UNPUBLISHED
UNITED STATES COURT OF APPEALS
FOR THE FOURTH CIRCUIT
No. 11-4834
UNITED STATES OF AMERICA,
Plaintiff - Appellee,
v.
HERBERT EUGENE PULLIAM,
Defendant - Appellant.
Appeal from the United States District Court for the Middle
District of North Carolina, at Greensboro. N. Carlton Tilley,
Jr., Senior District Judge. (1:10-cr-00445-NCT-2)
Submitted: April 27, 2012 Decided: June 8, 2012
Before NIEMEYER, WYNN, and DIAZ, Circuit Judges.
Affirmed by unpublished per curiam opinion.

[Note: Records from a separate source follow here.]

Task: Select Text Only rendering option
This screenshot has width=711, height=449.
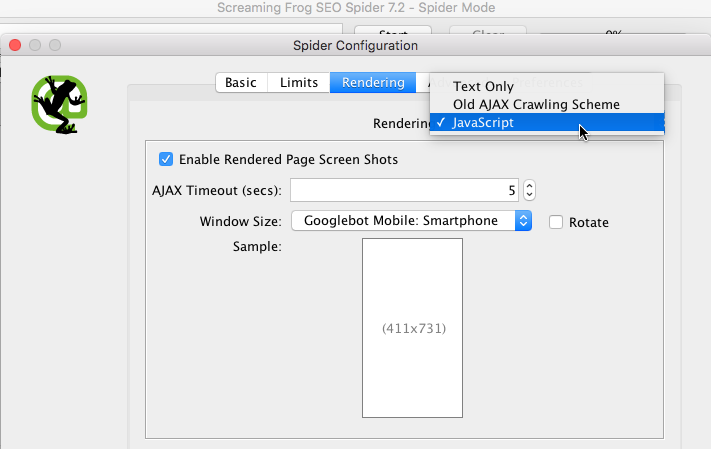Action: tap(483, 86)
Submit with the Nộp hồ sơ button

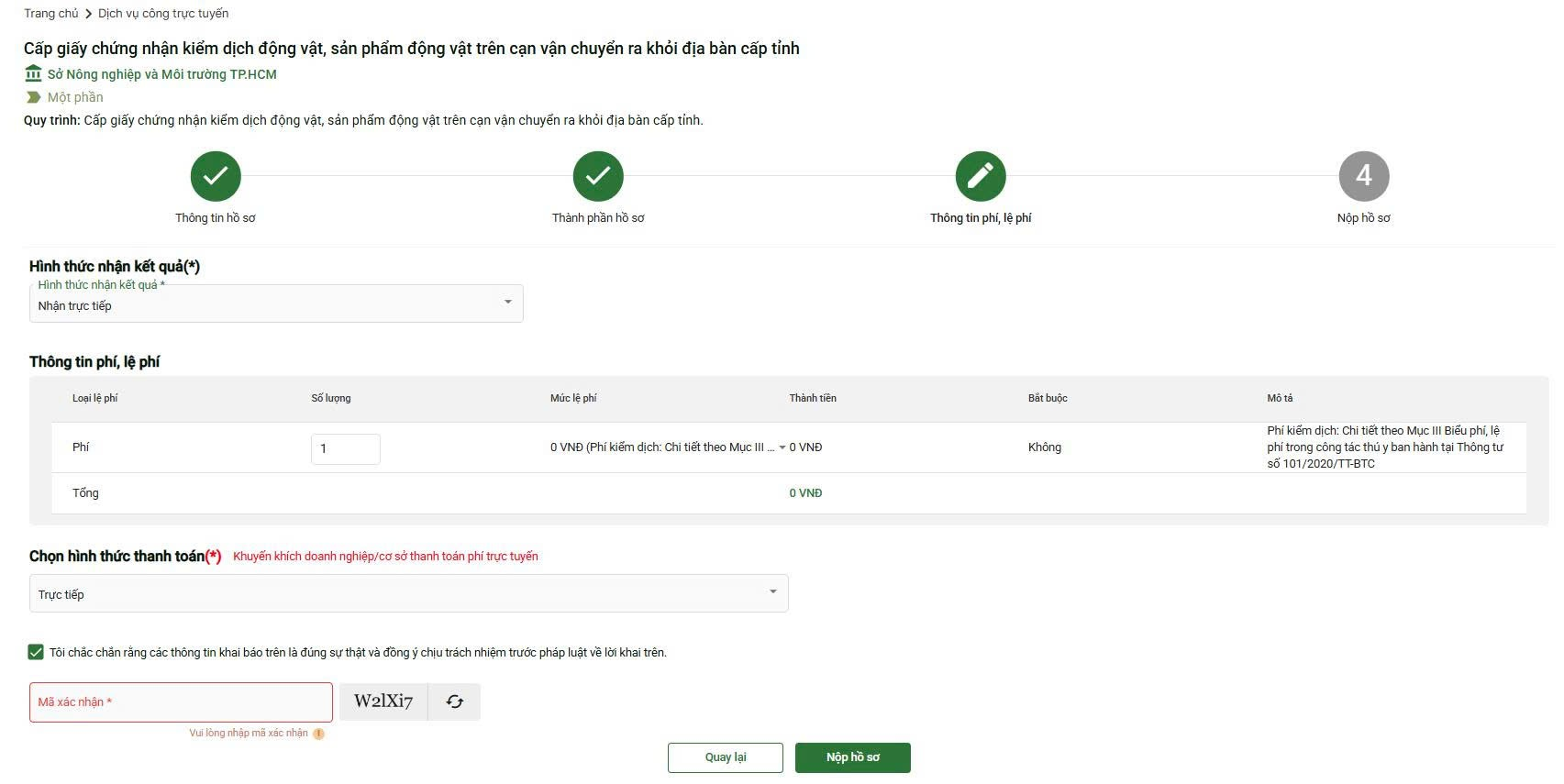pos(852,757)
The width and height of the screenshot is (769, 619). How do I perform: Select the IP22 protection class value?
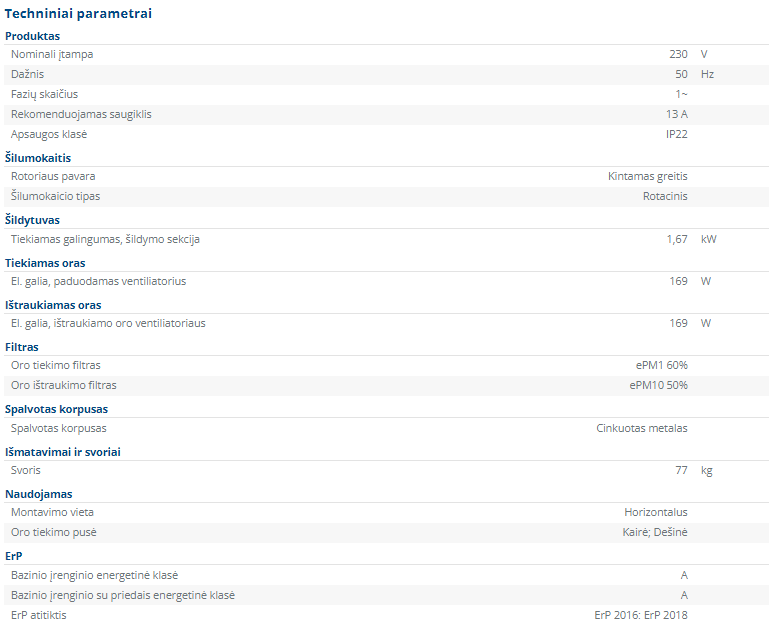[677, 134]
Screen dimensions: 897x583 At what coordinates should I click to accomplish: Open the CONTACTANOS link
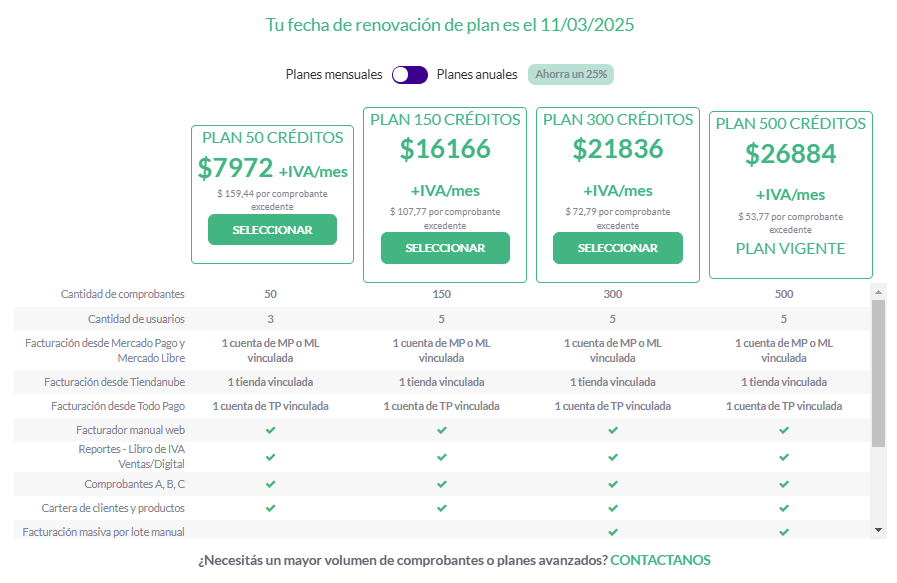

Eugene E. Lester, III, SHARPLESS & STAVOLA, PA, Greensboro,
North Carolina, for Appellant. Graham Tod Green, Assistant
United States Attorney, Randall Stuart Galyon, OFFICE OF THE
UNITED STATES ATTORNEY, Greensboro, North Carolina, for
Appellee.
Unpublished opinions are not binding precedent in this circuit.
PER CURIAM:
Herbert Eugene Pulliam appeals his conviction and 156-
month sentence following his guilty plea to conspiracy to
distribute crack cocaine. On appeal, Pulliam’s counsel filed a
brief pursuant to Anders v. California, 386 U.S. 738 (1967),
asserting that there are no meritorious grounds for appeal but
questioning whether Pulliam’s prior conviction in North Carolina
for possession with intent to manufacture a controlled substance
qualifies as a predicate felony offense for the enhanced
sentence and for purposes of the career offender Guideline.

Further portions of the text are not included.